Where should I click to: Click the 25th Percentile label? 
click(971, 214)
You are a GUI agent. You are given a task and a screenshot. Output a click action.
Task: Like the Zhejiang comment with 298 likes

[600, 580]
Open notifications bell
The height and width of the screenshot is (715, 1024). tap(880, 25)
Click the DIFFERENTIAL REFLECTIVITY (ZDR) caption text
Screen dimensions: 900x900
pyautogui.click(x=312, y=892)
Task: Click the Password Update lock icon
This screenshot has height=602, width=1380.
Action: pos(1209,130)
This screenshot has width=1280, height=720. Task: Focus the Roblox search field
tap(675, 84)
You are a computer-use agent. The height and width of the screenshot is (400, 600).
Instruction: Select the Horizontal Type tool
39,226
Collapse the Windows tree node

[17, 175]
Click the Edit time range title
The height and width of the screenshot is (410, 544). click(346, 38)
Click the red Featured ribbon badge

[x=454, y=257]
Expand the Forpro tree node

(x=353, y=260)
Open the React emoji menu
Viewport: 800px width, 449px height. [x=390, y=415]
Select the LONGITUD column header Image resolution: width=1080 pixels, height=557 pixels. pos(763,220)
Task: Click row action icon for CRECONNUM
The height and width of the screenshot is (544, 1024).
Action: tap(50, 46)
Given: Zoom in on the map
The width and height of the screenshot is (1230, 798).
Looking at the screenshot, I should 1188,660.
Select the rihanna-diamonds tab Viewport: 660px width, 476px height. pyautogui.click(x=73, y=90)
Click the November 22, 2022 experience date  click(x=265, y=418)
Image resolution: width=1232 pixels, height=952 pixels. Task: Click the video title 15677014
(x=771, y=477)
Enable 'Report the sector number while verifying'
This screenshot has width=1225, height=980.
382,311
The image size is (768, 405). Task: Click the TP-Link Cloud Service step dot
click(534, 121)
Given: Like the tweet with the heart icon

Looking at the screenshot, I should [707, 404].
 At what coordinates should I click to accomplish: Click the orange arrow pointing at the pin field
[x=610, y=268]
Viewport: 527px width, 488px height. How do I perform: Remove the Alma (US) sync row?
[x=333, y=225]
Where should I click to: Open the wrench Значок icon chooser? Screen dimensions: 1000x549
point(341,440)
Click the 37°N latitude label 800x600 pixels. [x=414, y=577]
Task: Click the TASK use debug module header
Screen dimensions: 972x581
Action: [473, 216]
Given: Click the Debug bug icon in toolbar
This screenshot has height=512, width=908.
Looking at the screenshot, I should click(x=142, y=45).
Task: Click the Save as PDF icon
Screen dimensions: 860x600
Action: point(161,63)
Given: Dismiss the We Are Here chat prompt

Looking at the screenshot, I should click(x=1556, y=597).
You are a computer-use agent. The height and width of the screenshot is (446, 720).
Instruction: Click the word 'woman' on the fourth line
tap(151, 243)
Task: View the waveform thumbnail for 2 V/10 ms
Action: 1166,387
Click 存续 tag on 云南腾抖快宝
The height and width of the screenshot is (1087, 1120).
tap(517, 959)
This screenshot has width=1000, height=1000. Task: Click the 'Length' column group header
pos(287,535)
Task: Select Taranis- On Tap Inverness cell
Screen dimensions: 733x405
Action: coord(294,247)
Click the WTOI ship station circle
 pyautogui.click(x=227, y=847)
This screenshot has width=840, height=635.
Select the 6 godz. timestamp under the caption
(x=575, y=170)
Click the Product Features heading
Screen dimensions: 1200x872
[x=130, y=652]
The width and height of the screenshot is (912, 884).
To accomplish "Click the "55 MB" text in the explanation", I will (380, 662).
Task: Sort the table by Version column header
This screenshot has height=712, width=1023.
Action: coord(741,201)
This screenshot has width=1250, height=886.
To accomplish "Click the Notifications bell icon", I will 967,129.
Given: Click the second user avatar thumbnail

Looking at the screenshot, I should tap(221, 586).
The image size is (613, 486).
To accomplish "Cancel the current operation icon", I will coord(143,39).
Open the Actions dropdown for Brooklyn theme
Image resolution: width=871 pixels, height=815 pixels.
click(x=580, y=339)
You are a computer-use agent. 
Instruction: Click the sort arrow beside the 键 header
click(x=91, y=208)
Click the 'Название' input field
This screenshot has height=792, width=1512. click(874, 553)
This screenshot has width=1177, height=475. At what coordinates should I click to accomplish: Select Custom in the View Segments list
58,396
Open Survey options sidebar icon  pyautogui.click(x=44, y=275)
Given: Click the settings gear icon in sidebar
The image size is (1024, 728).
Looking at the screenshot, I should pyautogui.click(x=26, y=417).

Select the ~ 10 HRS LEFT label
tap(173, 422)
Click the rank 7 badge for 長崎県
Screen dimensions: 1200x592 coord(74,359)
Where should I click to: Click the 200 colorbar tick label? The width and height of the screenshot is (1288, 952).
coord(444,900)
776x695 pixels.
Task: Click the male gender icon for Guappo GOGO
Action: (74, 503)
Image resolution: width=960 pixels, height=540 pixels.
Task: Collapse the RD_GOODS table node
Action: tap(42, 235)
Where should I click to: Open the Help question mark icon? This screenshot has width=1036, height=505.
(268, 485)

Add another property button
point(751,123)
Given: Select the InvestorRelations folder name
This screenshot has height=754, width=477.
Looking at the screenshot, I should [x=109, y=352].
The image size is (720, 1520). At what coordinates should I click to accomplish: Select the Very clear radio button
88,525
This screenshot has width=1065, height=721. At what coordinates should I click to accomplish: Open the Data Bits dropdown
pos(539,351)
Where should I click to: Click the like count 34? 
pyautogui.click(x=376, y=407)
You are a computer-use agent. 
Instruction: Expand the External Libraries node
_ _ _ _
### [PROBLEM STATEMENT]
Lines from the one containing "Given: Click the settings" through the last line of the records, restated word for word: that is the whole response.

### [RESULT FOR THIS EXERCISE]
Given: Click the settings gear icon in sidebar
The image size is (1024, 728).
Looking at the screenshot, I should pyautogui.click(x=26, y=417).

Select the ~ 10 HRS LEFT label
tap(173, 422)
Click the rank 7 badge for 長崎県
Screen dimensions: 1200x592 coord(74,359)
Where should I click to: Click the 200 colorbar tick label? The width and height of the screenshot is (1288, 952).
coord(444,900)
776x695 pixels.
Task: Click the male gender icon for Guappo GOGO
Action: (74, 503)
Image resolution: width=960 pixels, height=540 pixels.
Task: Collapse the RD_GOODS table node
Action: tap(42, 235)
Where should I click to: Open the Help question mark icon? This screenshot has width=1036, height=505.
(268, 485)

Add another property button
point(751,123)
Given: Select the InvestorRelations folder name
This screenshot has height=754, width=477.
Looking at the screenshot, I should [x=109, y=352].
The image size is (720, 1520). At what coordinates should I click to accomplish: Select the Very clear radio button
88,525
This screenshot has width=1065, height=721. At what coordinates should I click to accomplish: Open the Data Bits dropdown
pos(539,351)
Where should I click to: Click the like count 34? 
pyautogui.click(x=376, y=407)
You are a computer-use agent. 
Instruction: Expand the External Libraries node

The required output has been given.